PAGE TEXT:
((

Ezekiel
William Kelly Major Works Commentary
Notes on Ezekiel

W. Kelly

PREFACE


The work, now presented to the reader, cannot be said to be uncalled for; as the Book of Ezekiel is one of those least entered into and expounded as a whole in the Bible. There is little to reward the student in the Greek comments of Origen, Ephraem Syr., Greg. Naz., or Theodoret, less, if possible, in the Latin of Jerome or Gregory the Great. One need not speak of Mediaevals or Reformers, of Jesuits or Puritans, of modern Germans or their English admirers. All lacked the key. Which of them saw the heavenly glory of Christ and the church, as a distinct thing from the kingdom? Which of them did not deny the hopes of Israel? Hence, save pious moral reflections, there is nothing to speak of in these writings, some of them voluminous, like the architectural work of H. Pradus and J. B. Villalpandus, in three enormous folio volumes without a ray of heavenly light.

I am far from pretending, in this brief exposition, to do more than help the Christian to a general but true notion of the contents, aim, and character of the prophecy, as far as I at present understand it, though sensible of the defects of my little book more than most are likely to be.

BLACKHEATH, LONDON, January, 1876.

INTRODUCTION.

Of the prophet on whose book we enter we know few circumstances, none save the scanty personal particulars which he gives in the course of his prophecies, bound up with them and expressive of their character. We are told that he was a priest, son of Buzi; also of his wife and her sudden death, a sign to Israel; and of his residence at Tel-abib by the Chebar in the land of the Chaldeans. He speaks of Daniel his contemporary, in his own day famous for righteousness even as Noah and Job.*

*The traditions of the Jews that Ezekiel was servant of Jeremiah, or his son (identifying Buzi with J.) seem unworthy of credit. Even Josephus makes him too young when a captive, for in the fifth year he begins to prophesy.

))

INFORMATION SUPPLIED:
((

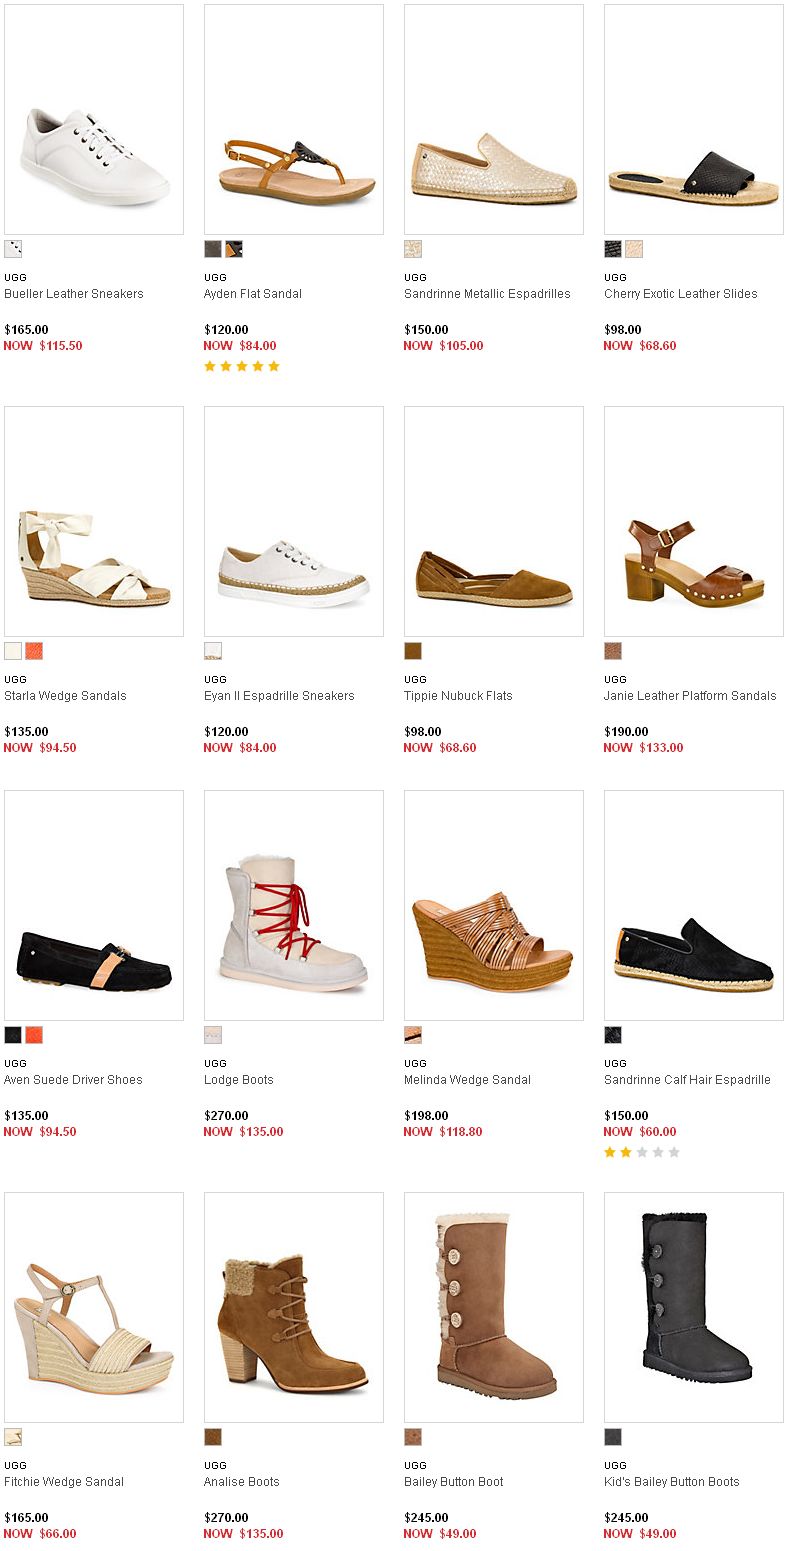The width and height of the screenshot is (790, 1551).
Task: Click Analise Boots product name
Action: (x=242, y=1482)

))

PROBLEMS TO WORK ON:
- A) Using the Ezekiel notes, decide whether each statement agrees with the text: (i) the preface is dated January 1876 at Blackheath, London; (ii) the text accepts that Ezekiel was a servant of Jeremiah; (iii) Ezekiel lived at Tel-abib by the Chebar. Answer each with yes or no and quote the deciding words.
- B) Please reproduce a passage of the Ezekiel notes word for word, beginning at the words "INTRODUCTION." and stopping after "begins to prophesy.".

SOLVED PROBLEMS:
- A)
(i) Yes: "BLACKHEATH, LONDON, January, 1876."
(ii) No: "The traditions of the Jews that Ezekiel was servant of Jeremiah, or his son (identifying Buzi with J.) seem unworthy of credit."
(iii) Yes: "of his residence at Tel-abib by the Chebar in the land of the Chaldeans"

- B)
INTRODUCTION.

Of the prophet on whose book we enter we know few circumstances, none save the scanty personal particulars which he gives in the course of his prophecies, bound up with them and expressive of their character. We are told that he was a priest, son of Buzi; also of his wife and her sudden death, a sign to Israel; and of his residence at Tel-abib by the Chebar in the land of the Chaldeans. He speaks of Daniel his contemporary, in his own day famous for righteousness even as Noah and Job.*

*The traditions of the Jews that Ezekiel was servant of Jeremiah, or his son (identifying Buzi with J.) seem unworthy of credit. Even Josephus makes him too young when a captive, for in the fifth year he begins to prophesy.